[Start RECORDS PROVIDED]

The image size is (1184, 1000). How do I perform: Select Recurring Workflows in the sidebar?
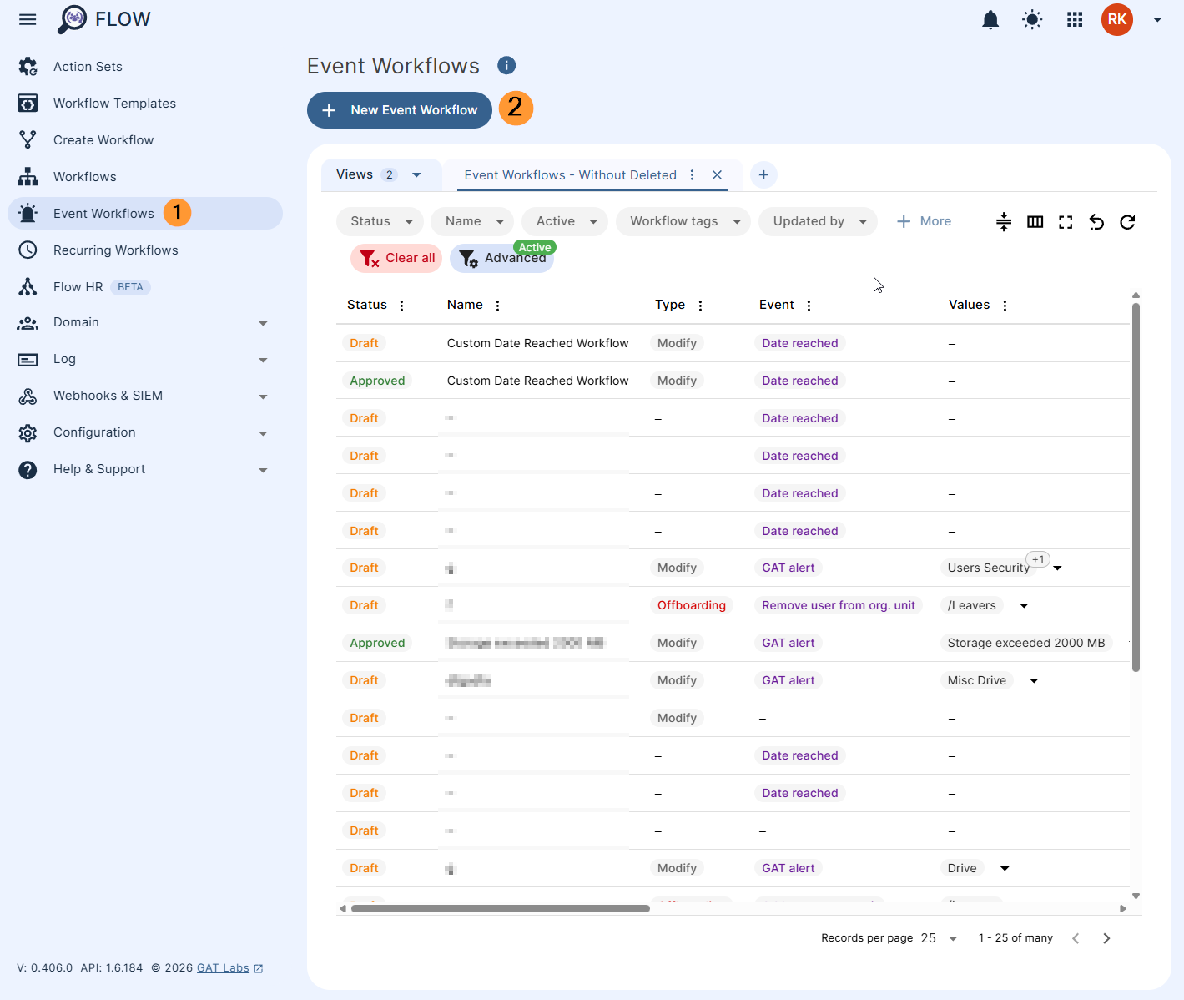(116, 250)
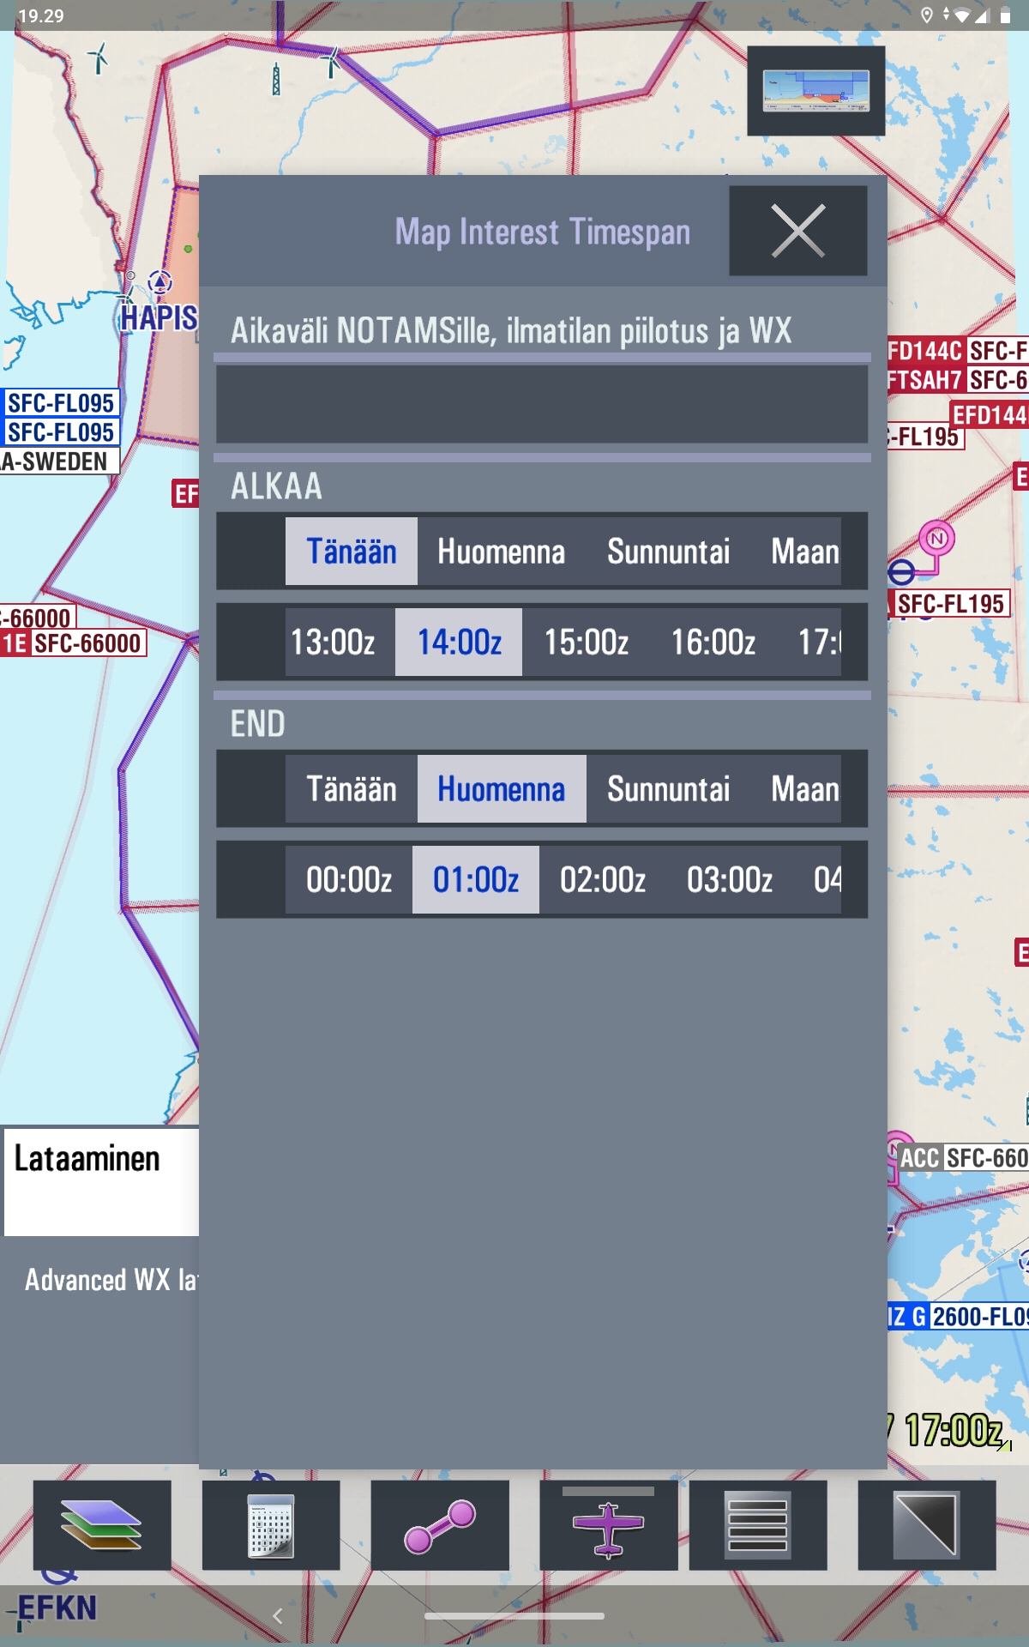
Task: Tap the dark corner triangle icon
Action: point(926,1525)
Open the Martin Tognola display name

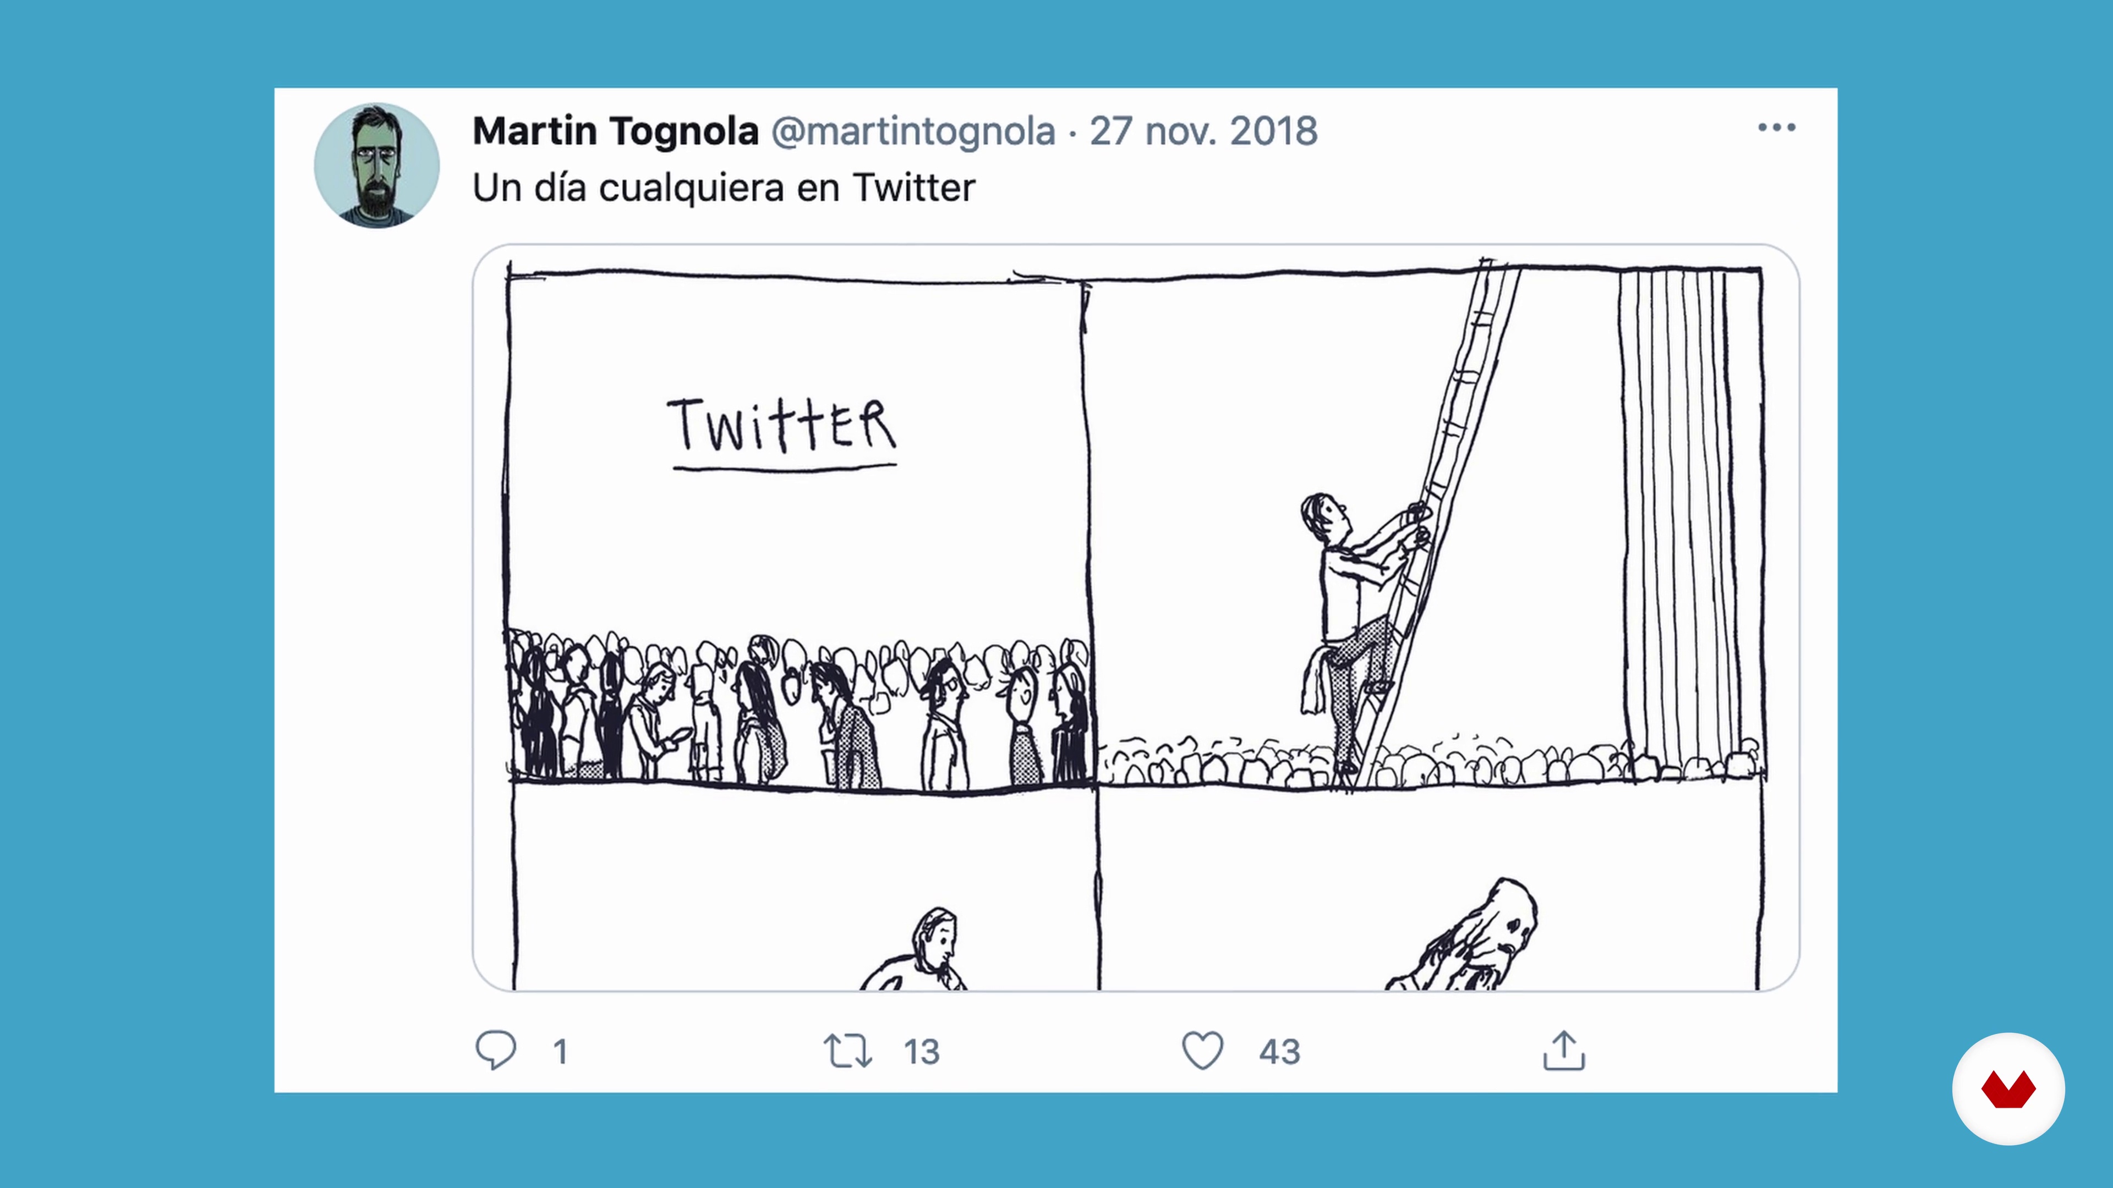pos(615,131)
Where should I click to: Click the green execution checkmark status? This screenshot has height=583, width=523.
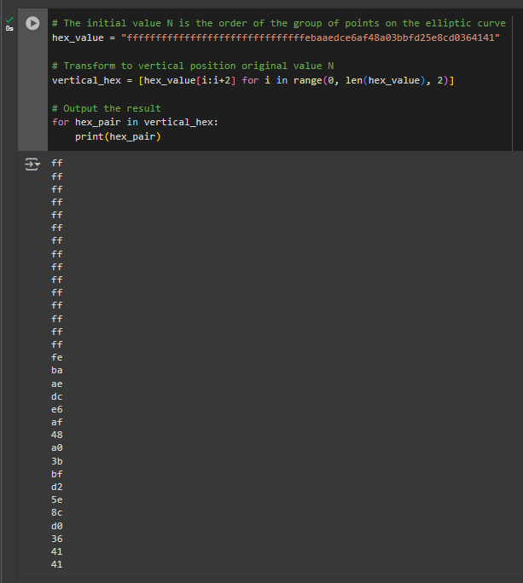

[End RECORDS PROVIDED]

→ **PROBLEM DESCRIPTION**: Can you update these lines so that every "sidebar" becomes "side panel" and everything else stays the same? Leave the pictures out.

→ **WRITTEN SOLUTION**:
The image size is (1184, 1000). How do I perform: Select Recurring Workflows in the side panel?
(116, 250)
Task: Tap the dark corner triangle icon
Action: point(926,1525)
Open the Martin Tognola display name

pos(615,131)
Where should I click to: Click the green execution checkmark status? This screenshot has height=583, width=523.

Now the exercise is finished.